Once an federal trademark application is filed with the USPTO, the application will either be approved or refused after about 3-4 months. If the trademark application has been refused, then the examining attorney will send the individual whose name is on the application, a “office action.”
The purpose of a USPTO office action is to notify the applicant of any problems that arose during the examination process. The USPTO office action usually contains one or both of two things: (1) notice of informalities, or (2) basis for rejection of the trademark. For an office action that contains informalities with the application, this usually involves matters such as attaching an inadequate sample showing how the trademark will be used, or providing insufficient information in order for the examining attorney to determine exactly what the goods provided in the application are. When the office action states the basis for a refusal of the trademark, the two most common reasons are (1) the trademark will likely cause confusion with an existing trademark or (2) the trademark is descriptive. The USPTO office action will also contain what requirements must be satisfied. The deadline for an applicant to file a full and proper response to an office action is six months from the date of receipt of the USPTO office action. If the applicant fails to respond during this time, the application will be ruled abandoned.
There are two types of the USPTO office action that the examining attorney could send the applicant: final and non-final actions. A non-final action occurs in the first instance of an issue. The final action is sent when an applicant’s response to the prior office action fails to address or overcome the issues in that action. The only response available for an applicant to the final office action is to either comply with the action or to appeal the final action to the Trademark Trial and Appeal Board.

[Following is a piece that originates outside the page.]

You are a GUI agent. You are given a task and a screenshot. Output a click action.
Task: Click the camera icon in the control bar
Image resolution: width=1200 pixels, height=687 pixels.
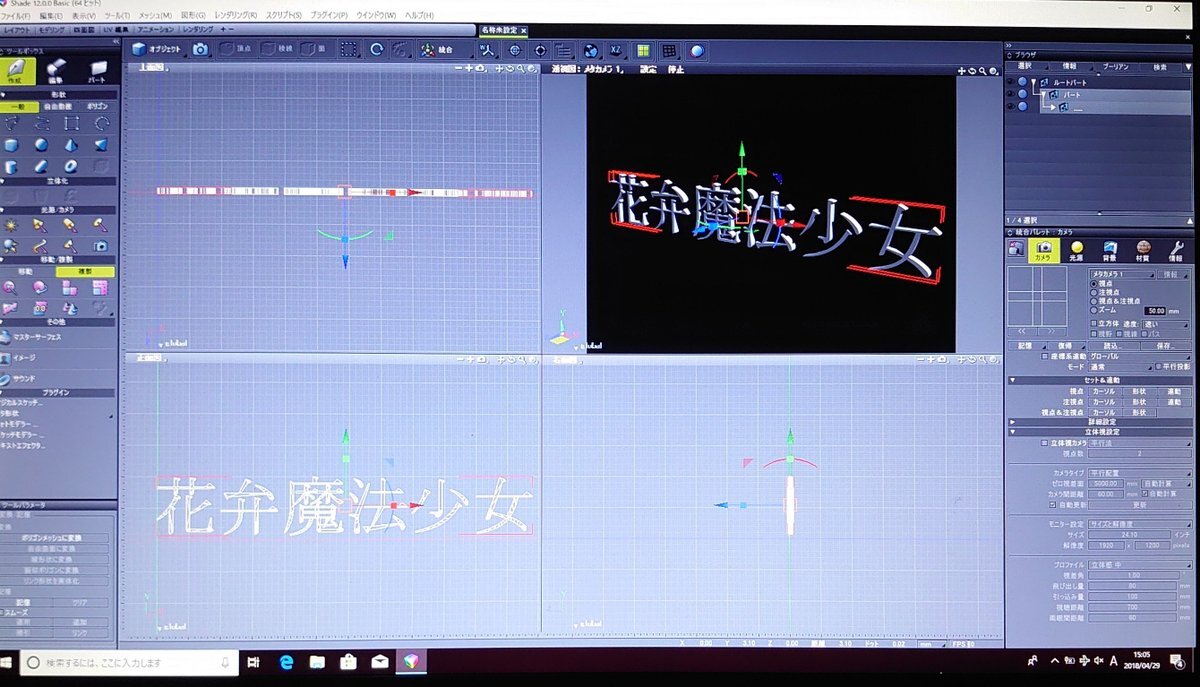pos(200,49)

Two responses are realistically available to an office action. (1) comply with the requirements listed by the examining attorney, or (2) try and convince the examining attorney to find your way. Each refusal is specific for each trademark application, therefore, the likelihood of convincing the examining attorney of your view will differ in each case. An argument alone will not successfully convince the examining attorney to find for your side. In order to overcome an examining attorney’s refusal, convincing evidence showing: consumers will not confuse the two trademarks; consumers have already distinguished between the proposed trademark and the existing trademark; evidence suggesting that the proposed trademark is not generic or descriptive and has a secondary meaning.
Depending on the availability of evidence will determine the appropriate response to an office action.